Your goal: Return every line of the records that includes the string "computer".

Records provided:
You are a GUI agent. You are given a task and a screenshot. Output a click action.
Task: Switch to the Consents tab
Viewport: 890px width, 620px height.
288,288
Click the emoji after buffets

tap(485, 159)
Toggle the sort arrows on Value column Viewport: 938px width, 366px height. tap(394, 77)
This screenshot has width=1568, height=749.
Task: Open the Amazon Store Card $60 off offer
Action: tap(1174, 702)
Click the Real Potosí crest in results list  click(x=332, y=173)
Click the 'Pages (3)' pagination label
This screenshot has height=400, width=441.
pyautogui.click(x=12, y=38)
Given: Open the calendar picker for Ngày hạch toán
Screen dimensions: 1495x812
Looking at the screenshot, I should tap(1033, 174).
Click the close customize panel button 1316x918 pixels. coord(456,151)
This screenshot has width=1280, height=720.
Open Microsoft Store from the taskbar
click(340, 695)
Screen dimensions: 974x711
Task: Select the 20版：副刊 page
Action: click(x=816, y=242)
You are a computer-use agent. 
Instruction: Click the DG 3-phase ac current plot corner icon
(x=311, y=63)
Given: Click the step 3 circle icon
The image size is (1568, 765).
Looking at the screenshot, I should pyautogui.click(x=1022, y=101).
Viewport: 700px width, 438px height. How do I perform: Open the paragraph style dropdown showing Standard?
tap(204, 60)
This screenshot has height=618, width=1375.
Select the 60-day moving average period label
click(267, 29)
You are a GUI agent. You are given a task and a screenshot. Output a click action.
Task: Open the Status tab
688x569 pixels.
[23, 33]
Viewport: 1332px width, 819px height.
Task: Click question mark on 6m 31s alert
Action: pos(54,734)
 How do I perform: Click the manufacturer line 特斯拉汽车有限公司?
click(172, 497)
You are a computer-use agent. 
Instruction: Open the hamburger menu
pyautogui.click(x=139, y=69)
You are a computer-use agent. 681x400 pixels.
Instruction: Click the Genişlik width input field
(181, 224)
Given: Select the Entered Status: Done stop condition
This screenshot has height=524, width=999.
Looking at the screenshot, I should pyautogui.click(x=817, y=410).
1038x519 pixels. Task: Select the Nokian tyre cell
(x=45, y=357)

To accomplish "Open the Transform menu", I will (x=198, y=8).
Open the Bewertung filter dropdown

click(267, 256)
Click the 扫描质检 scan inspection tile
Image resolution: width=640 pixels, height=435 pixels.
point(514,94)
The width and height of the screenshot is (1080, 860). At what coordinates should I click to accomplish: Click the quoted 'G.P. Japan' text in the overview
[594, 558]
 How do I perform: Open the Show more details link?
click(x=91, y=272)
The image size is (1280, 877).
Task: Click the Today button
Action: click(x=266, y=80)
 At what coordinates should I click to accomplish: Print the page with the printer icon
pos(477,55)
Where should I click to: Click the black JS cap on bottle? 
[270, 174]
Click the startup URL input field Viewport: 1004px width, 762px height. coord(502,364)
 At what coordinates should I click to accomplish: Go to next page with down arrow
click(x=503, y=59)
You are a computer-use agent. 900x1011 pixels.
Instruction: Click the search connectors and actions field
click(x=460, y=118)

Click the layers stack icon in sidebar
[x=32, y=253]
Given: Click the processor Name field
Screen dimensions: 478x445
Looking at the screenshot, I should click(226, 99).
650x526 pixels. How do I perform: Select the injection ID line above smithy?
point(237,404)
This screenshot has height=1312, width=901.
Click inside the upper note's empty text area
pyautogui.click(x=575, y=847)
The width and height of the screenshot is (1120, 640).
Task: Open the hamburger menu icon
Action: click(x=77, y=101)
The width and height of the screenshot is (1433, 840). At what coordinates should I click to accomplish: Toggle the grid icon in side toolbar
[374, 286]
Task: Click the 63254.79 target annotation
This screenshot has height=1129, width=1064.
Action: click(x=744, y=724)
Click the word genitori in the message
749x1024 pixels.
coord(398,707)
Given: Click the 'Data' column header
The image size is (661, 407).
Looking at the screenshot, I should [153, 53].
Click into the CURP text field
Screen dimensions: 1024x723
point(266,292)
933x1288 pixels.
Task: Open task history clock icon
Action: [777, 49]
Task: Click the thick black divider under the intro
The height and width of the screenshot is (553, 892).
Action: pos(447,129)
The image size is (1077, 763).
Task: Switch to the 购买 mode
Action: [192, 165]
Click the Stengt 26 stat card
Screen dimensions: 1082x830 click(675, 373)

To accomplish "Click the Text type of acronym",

Answer box:
You are a computer-use agent. 
You are a computer-use agent. 
You are a computer-use agent. 681x400 pixels.
You are a computer-use agent. 900x1011 pixels.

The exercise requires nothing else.